Archive

Turnier- und Ritterbuch – Teil 7.1.

Heinrich Döring
Turnier- und Ritterbuch
Verlag von E. F. Schmidt, Leipzig
Sitten und Gebräuche des Rittertums im Mittelalter

Ludwig der Springer

Erstes Kapitel

Wie Ludwig um des Herzogs Ulrich von Sachsen Tochter freite und deren Hand erhielt

Als der edle Landgraf von Thüringen, Ludwig mit dem Bart auf seinem Heimritt von Speier zu Mainz von einer schweren Krankheit befallen, im Jahr 1056 das Zeitliche segnete, da war sein erstgeborener Sohn Ludwig fünfzehn Jahre alt, denn er war im Jahr 1042 geboren.
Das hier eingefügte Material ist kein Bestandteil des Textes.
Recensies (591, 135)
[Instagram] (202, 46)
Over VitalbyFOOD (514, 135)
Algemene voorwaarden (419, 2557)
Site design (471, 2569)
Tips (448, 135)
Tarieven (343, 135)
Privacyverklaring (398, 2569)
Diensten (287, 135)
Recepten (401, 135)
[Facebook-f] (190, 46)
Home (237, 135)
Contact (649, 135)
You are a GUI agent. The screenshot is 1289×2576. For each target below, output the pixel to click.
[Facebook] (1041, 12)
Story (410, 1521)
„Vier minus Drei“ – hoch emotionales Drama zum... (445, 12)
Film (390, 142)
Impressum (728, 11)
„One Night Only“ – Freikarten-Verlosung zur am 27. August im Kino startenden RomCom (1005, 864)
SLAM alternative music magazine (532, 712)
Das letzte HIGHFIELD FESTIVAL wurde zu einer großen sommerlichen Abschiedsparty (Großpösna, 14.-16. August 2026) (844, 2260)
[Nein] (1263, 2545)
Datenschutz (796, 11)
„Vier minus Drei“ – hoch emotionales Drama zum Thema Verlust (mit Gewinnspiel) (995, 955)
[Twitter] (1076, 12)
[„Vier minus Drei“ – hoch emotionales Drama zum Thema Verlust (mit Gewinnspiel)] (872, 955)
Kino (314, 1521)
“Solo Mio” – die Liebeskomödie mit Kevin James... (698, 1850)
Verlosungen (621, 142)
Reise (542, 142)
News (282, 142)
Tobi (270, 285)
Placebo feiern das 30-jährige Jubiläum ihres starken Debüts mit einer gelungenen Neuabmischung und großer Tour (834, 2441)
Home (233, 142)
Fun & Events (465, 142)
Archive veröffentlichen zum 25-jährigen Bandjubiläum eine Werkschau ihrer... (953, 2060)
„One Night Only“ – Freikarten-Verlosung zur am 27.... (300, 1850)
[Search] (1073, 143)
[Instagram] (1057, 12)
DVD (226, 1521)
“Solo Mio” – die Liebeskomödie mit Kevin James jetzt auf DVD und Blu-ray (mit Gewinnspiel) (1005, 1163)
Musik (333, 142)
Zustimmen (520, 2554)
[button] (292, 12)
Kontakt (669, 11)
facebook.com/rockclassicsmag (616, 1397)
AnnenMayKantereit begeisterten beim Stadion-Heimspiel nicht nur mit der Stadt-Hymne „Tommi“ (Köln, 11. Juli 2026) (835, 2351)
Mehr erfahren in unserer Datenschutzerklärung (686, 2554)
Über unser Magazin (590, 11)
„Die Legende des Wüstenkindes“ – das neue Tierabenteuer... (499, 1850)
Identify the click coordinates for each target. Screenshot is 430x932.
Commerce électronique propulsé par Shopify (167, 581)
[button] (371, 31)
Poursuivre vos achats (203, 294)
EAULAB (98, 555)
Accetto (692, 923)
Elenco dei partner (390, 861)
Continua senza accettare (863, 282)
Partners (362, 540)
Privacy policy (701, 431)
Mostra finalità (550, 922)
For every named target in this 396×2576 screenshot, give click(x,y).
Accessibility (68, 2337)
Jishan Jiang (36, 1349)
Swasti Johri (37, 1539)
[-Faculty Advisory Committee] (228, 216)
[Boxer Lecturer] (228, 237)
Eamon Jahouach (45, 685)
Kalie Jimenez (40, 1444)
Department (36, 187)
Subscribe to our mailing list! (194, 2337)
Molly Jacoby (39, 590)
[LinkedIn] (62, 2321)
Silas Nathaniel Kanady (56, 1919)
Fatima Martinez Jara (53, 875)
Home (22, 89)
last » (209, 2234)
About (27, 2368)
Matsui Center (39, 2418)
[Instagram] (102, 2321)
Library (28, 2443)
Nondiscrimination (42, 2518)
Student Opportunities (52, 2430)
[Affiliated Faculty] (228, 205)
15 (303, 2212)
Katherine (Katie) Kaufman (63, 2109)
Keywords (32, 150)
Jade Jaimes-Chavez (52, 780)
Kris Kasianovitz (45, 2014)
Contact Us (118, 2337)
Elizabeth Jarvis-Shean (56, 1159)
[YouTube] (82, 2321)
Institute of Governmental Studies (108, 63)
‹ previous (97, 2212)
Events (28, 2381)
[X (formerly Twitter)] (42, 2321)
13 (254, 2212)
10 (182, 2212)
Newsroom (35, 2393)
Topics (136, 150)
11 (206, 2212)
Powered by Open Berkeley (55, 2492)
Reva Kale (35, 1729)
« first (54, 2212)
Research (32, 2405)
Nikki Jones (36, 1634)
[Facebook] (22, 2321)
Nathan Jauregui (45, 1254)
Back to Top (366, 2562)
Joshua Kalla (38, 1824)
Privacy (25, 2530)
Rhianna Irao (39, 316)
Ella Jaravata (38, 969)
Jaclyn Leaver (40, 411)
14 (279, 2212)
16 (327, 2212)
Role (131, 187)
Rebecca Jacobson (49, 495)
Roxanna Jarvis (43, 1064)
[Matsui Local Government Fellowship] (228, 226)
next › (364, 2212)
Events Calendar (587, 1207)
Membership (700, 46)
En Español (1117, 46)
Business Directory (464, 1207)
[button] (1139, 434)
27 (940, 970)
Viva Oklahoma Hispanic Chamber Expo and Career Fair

Als er nun die Regierung des Landes übernahm, da wollte es allen bedünken, dass er ein redlicher, wackerer und kluger Herr sei, der für seiner Untertanen Wohl in jeder Weise Sorge trage und sein Reich zu mehren suche durch anderweitiges Besitztum, wie er dann, als sein Bruder Beringer verstorben war, von dessen Sohn Conrad die Herrschaft Sangerhausen käuflich an sich brachte.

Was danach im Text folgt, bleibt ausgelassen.